Handful of corporates driving commercial property development in metros, creating vacancies in older buildings
A noticeable increase in the rate of commercial property development in South Africa’s main metropoles is being witnessed this year, despite the country’s struggling economy.
This increase is driven by a handful of large corporates operating within the professional services industry. Elias Tzouvanni, co-director at Nexus Property Group, says these corporates are either constructing their own buildings or are developers building commercial office space for corporates to rent.
This is creating large vacancies in older, secondary commercial properties where these businesses were once housed, he says.

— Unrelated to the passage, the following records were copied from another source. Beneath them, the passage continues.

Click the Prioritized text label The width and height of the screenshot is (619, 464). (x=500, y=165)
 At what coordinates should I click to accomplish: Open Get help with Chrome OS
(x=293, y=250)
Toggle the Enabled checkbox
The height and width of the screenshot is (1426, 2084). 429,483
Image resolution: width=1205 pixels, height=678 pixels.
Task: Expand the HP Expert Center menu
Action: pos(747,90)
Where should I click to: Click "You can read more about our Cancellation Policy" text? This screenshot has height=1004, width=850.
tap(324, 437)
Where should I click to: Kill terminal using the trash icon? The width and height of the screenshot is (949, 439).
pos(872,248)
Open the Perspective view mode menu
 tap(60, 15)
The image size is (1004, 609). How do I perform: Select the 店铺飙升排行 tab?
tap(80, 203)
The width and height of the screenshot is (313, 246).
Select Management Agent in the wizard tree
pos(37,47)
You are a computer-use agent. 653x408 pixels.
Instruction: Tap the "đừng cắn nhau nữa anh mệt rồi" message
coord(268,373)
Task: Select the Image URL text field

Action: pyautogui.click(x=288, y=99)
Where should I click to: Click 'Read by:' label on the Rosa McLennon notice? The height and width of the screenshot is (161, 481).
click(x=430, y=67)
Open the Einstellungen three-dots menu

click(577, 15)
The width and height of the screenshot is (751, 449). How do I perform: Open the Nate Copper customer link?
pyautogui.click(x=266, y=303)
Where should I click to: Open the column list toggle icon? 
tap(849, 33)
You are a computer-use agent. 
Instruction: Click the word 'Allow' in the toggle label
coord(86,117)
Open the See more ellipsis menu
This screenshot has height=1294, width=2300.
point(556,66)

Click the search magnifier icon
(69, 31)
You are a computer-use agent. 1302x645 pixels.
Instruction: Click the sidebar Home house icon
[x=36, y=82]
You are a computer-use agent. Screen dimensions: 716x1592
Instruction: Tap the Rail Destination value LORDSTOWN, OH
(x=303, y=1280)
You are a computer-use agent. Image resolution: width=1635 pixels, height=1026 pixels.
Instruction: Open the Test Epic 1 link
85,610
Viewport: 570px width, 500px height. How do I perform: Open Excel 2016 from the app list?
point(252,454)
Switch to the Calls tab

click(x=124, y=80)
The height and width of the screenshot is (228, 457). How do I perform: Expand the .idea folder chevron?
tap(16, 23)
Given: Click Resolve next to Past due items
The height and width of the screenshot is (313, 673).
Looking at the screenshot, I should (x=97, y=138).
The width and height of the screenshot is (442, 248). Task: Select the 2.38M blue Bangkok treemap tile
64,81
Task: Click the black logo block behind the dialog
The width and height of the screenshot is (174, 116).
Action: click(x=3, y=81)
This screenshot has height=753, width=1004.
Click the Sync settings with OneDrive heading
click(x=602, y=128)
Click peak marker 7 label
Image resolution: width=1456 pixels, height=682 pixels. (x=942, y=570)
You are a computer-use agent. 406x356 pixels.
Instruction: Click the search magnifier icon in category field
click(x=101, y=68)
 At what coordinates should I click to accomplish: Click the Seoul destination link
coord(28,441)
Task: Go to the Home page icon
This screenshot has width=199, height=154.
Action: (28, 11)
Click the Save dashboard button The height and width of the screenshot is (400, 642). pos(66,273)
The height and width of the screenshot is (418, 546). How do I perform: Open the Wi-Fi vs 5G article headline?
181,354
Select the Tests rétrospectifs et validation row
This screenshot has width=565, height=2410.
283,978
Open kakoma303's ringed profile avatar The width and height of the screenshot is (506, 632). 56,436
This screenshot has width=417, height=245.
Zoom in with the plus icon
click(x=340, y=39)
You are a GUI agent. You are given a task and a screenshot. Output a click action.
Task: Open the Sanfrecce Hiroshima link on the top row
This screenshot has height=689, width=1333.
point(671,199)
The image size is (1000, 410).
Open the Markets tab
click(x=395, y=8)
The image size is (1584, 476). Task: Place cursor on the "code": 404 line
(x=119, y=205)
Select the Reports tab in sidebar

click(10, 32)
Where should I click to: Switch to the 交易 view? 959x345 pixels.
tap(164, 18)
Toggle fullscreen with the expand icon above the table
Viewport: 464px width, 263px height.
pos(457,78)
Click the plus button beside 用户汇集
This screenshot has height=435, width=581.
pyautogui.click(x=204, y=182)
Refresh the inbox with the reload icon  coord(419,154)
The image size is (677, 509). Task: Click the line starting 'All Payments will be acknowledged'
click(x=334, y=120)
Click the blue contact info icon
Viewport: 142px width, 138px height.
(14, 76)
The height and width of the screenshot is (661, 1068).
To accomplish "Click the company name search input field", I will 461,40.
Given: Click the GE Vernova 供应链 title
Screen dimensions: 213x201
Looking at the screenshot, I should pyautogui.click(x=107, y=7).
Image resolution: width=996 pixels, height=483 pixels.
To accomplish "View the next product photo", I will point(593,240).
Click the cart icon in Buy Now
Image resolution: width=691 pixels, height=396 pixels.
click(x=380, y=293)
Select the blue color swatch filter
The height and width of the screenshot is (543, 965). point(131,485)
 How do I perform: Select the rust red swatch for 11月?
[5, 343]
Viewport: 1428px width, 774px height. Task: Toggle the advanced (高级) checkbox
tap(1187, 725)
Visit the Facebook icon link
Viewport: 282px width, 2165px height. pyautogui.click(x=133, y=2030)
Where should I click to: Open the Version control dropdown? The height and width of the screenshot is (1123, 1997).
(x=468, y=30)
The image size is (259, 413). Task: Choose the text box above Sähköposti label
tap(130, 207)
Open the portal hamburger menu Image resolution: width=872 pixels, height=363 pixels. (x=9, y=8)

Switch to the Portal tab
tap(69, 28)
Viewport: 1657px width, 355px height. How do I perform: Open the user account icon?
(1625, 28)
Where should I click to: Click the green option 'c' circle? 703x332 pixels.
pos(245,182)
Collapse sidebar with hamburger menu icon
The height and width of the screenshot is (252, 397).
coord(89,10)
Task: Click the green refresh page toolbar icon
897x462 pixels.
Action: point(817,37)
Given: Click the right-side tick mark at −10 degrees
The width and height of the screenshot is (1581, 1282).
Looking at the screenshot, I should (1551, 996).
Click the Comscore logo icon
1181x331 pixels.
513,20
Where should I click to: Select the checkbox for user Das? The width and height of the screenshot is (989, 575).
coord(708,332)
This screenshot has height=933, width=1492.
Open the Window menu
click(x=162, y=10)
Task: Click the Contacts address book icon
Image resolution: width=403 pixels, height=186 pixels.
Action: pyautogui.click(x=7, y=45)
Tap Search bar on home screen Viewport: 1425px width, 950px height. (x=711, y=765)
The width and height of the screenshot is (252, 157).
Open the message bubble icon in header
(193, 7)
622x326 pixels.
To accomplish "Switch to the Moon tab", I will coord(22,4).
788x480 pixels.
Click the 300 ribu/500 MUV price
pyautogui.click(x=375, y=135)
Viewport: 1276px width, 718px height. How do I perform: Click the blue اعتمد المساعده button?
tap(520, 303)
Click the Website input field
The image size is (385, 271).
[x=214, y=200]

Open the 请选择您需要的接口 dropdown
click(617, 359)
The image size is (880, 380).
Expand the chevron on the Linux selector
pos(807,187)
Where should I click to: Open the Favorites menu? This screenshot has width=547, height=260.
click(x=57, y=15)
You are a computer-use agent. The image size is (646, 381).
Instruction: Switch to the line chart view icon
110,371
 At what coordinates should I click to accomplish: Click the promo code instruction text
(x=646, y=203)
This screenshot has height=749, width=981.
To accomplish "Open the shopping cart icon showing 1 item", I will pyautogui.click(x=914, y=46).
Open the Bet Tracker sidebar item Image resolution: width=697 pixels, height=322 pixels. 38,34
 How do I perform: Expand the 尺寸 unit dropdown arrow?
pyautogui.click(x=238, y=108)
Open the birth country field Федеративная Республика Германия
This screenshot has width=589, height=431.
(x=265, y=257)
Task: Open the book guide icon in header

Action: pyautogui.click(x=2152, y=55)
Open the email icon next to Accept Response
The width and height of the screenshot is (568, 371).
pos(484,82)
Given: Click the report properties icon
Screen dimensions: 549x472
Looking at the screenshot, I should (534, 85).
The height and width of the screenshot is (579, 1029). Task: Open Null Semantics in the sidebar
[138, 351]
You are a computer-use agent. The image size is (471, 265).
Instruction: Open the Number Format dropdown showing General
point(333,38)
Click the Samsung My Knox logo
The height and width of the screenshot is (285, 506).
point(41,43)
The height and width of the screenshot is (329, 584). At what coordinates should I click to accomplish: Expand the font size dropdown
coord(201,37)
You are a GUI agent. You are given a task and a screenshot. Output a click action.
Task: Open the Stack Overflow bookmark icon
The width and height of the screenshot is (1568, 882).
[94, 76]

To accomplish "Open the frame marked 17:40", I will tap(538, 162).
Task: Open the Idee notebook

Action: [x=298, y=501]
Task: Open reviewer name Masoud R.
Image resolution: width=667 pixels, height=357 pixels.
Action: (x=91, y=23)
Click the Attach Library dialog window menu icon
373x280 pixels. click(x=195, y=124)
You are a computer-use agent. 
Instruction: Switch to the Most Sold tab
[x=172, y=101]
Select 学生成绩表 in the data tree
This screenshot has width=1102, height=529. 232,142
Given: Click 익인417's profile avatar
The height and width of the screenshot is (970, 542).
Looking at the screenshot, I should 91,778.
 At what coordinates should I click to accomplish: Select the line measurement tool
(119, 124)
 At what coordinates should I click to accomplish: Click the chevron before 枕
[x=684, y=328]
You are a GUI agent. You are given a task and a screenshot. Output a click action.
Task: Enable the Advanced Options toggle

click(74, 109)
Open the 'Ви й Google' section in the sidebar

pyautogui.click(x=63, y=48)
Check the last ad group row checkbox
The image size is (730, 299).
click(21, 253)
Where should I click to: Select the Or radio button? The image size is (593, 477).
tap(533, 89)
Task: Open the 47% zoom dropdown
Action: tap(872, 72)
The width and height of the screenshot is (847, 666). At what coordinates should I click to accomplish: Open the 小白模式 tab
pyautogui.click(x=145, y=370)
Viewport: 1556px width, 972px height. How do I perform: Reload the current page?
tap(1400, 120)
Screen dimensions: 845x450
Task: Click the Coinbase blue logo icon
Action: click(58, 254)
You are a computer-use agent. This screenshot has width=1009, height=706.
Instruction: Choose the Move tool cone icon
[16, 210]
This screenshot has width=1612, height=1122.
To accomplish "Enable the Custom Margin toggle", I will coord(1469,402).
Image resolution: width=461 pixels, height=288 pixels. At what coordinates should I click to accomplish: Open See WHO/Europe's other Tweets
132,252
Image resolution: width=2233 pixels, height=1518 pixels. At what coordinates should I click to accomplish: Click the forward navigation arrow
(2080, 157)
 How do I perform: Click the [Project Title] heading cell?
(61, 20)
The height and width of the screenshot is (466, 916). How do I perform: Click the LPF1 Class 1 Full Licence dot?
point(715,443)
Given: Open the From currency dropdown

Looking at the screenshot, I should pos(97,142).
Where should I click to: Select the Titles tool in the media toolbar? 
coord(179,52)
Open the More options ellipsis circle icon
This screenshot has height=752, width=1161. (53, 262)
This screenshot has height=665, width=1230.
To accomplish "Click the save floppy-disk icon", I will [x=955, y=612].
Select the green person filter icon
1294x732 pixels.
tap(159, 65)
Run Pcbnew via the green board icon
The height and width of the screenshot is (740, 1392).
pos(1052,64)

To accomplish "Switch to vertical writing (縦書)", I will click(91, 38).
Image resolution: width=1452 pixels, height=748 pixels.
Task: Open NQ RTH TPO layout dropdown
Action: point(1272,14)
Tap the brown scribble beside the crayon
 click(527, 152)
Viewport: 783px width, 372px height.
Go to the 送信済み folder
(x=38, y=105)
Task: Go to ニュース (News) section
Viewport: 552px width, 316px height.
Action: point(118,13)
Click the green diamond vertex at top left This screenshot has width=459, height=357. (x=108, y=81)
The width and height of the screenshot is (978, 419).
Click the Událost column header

“Examples of major developments taking place in these metropoles include the Discovery global headquarters in Sandton – the largest single-phase commercial office development in Africa, – as well as the KPMG Place development going up on Cape Town’s Foreshore, due to be completed in 2018. This is an example of a property built by developers with the aim of securing a large corporate tenant.”
Tzouvanni cautions that this kind of commercial development may potentially produce a false sense of market activity and confidence to investors and developers who may not have the means, or financial backing, of the big corporate players.
These developments do, however, create attractive investment opportunities within the secondary office and industrial node market, he says.
“As a result of these companies moving into developments, there is a lot of property being released into the market by listed property funds, which opens up a lot of opportunity and creates a strong secondary buyer’s market at lower and more sustainable pricing for tenants and companies wanting to buy their own offices.”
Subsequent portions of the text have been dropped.